Political corruption sting operation

Operation Tarnished Shield was a three-year sting operation by the Federal Bureau of Investigation and Tennessee Highway Patrol to root out political corruption in Cookeville, Tennessee, which included the arrest of two former law enforcement officers.

==Sting operation==
The FBI had an undercover agent who posed as a member of a Chicago based drug and money laundering organization. At the start of the investigation the scheme was to defraud automobile insurance companies. Agents later learned law enforcement officers in the area were willing to transport drugs and drug money.

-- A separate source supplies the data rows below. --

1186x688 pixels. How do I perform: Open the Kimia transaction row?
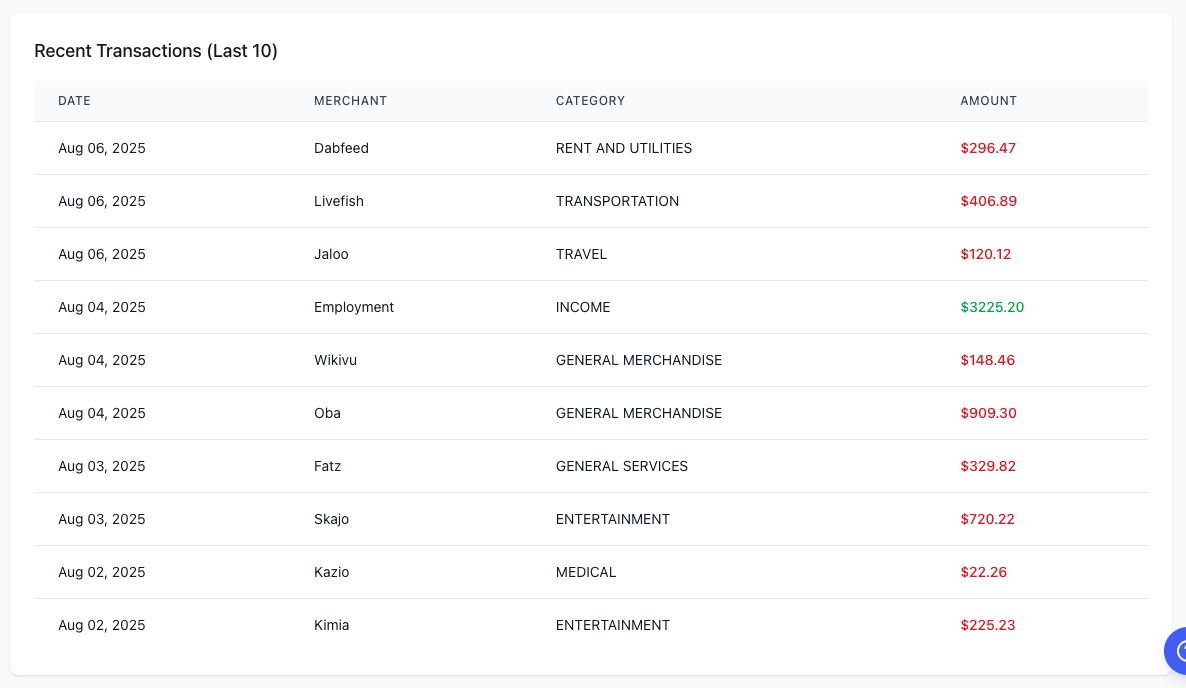pos(331,625)
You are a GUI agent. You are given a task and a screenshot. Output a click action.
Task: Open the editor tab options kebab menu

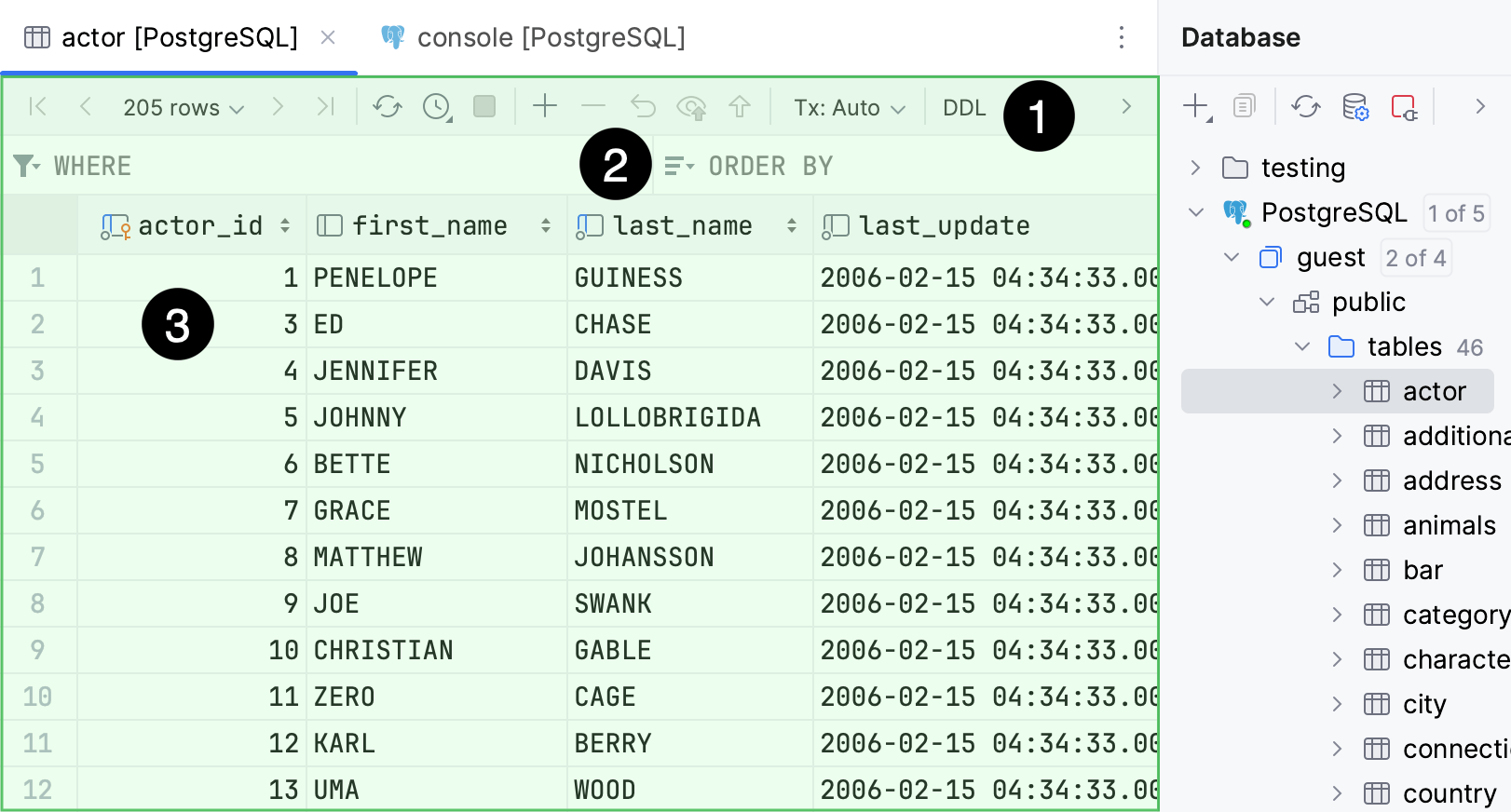pyautogui.click(x=1121, y=37)
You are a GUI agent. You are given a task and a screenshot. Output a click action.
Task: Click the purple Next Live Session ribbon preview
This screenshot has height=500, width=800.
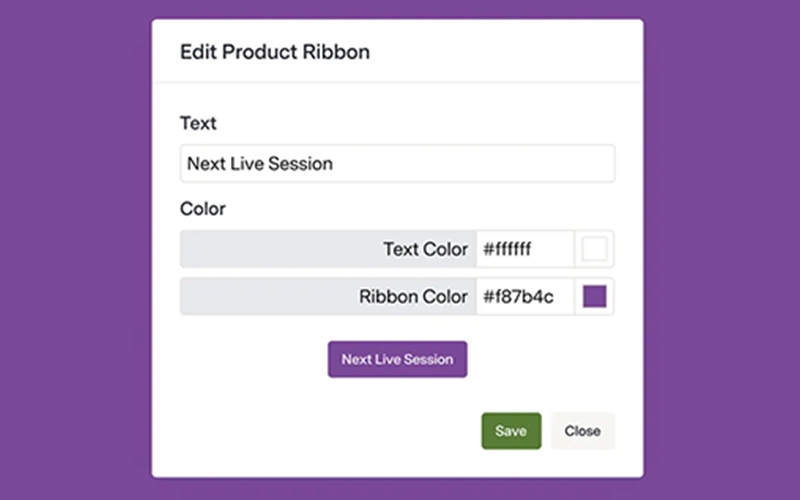coord(397,359)
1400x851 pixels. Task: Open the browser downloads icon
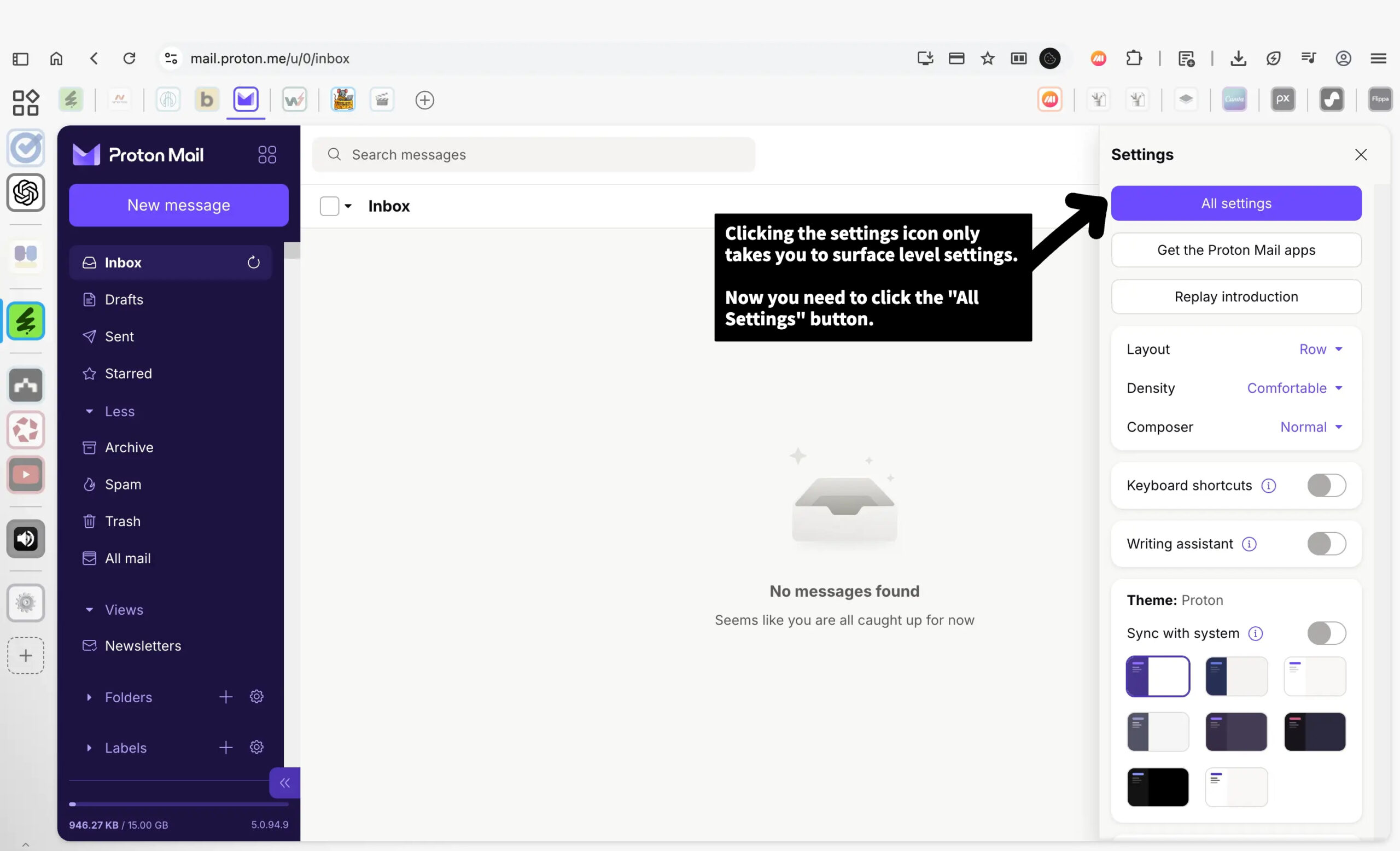(1238, 59)
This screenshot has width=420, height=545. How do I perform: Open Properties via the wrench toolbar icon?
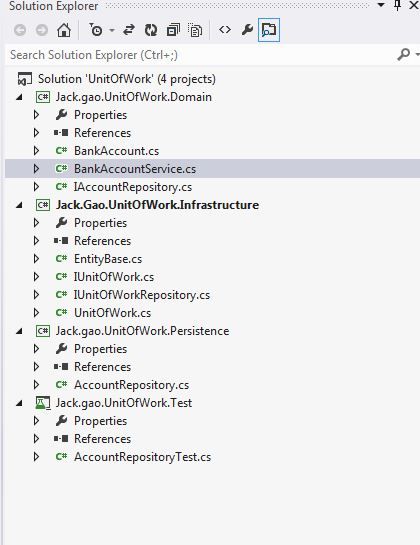[x=247, y=30]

Jones and Middlebrook assisted in the transportation of the drugs and drug money as well as recruited local law enforcement officers to transport thousands of dollars believed to be proceeds of illegal drugs. Middlebrook also laundered $650,000 in purported drug proceeds after Middlebrook, Martin and Williamson transported the cocaine. Scott, holding himself out as a deputy jailor with the Putnam County Sheriff's Office, transported $50,000 in purported illegal proceeds from Nashville to Cookeville. He told undercover agents he was still an active deputy and wore his sheriff's department jacket to the meeting.

After an undercover investigation by federal and state authorities that lasted almost three years, four law enforcement officials, which includes one former White County deputy, as well as four civilians, were arrested for charges ranging from distributing cocaine to money laundering.

==Arrests==
Several Cookeville, Tennessee, citizens were arrested in August 2005 in connection with money laundering and transporting cocaine across state lines. Several people were charged, and all subsequently pleaded guilty. Troy Bell, Ronald Middlebrook, Darrell Thomas Jones, Algood police officer Steven Bert Williamson and Cookeville Police officer Reno Martin, were charged with conspiracy to distribute cocaine; Gregory Dale Scott, Ronald Middlebrook and certified public accountant Robin Blaskis with conspiracy to commit money laundering. Blythe, a Cookeville police officer, was charged with illegally transferring a firearm. Seven defendants pled guilty and one went to trial.